Suppose that $X$ is a separable and completely metrizable space. Assume that $g:X \rightarrow \mathbb{R}$ is continuous.
Denote $A = \{ x \in X: g(x)<0 \}.$ Define $\tilde{g}:X \rightarrow \mathbb{R}$ given by $\tilde{g}(x)=g(x)$ if $x \in A$, $\tilde{g}(x) = 0$ if $x \not\in A.$

Question: Show that $\tilde{g}$ is continuous on $X.$

It suffices to check at 'boundary' of $A$, since $g$ and $0$ are continuous functions.

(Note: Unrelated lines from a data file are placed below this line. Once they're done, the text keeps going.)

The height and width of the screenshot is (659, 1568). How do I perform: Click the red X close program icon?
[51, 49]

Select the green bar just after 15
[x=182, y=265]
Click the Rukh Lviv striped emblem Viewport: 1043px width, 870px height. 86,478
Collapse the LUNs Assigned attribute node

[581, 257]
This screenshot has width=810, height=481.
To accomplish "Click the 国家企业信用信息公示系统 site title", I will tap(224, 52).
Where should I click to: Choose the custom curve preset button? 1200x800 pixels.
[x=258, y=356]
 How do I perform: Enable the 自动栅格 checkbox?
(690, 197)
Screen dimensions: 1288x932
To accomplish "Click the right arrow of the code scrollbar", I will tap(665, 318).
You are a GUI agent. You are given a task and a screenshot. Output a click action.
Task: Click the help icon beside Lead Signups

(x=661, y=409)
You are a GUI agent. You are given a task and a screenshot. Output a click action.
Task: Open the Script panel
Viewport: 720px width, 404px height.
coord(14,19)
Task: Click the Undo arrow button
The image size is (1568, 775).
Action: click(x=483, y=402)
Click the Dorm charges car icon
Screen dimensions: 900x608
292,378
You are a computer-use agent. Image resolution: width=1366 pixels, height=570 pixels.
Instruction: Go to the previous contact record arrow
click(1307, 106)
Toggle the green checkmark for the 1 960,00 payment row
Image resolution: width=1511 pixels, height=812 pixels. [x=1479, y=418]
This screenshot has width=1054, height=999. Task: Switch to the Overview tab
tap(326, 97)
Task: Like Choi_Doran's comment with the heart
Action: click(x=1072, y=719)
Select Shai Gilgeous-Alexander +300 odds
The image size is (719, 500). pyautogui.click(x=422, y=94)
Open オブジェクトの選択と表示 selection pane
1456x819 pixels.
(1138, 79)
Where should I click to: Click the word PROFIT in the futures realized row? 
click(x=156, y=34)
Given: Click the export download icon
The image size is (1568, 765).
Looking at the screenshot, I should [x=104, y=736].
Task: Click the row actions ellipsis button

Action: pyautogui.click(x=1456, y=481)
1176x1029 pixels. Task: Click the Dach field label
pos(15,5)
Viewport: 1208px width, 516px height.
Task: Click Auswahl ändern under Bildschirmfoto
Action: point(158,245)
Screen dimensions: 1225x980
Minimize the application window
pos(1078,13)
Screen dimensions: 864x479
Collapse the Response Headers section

I do not know how to check at boundary of a set. Any hint would be appreciated.

Answer 1

1. If a map $f \colon X → Y$ is continuous on two closed subspaces $A, B ⊆ X$ covering $X$, i.e. $X = A ∪ B$, then it is continuous on all $X$.
2. So it suffices to check that $\tilde g$ is continuous on the closed sets $\operatorname{cls A}$ and $X \setminus A$ (as $A$ is open, being the preimage of an open set under a continuous function).
3. So it suffices to check that $\tilde g|_{\operatorname{cls} A} = g|_{\operatorname{cls} A}$, that is $g|_{∂A} = 0$.
4. Since $X$ is metrizable, so is $\operatorname{cls} A$. As $A ⊆ \operatorname{cls} A$ is dense, every point $x ∈ ∂A$ is the limit of a sequence in $A$. Note that $∂A ⊆ X \setminus A$, as $A$ is open in $X$, and so $g|_{∂A} ≥ 0$.

Answer 2

Hint: $g$ is continuous, which intuitively means that is supposed to map close points close to each other. Formally this means that we obtain a $\delta$ such that [yadda yadda].

Notice that $\widetilde g$ maps close points either (1) equally close together or (2) closer together [if, say, g(point) is negative and g(other) is positive]. This gives us a strong guess as to a $\widetilde\delta$ that will work.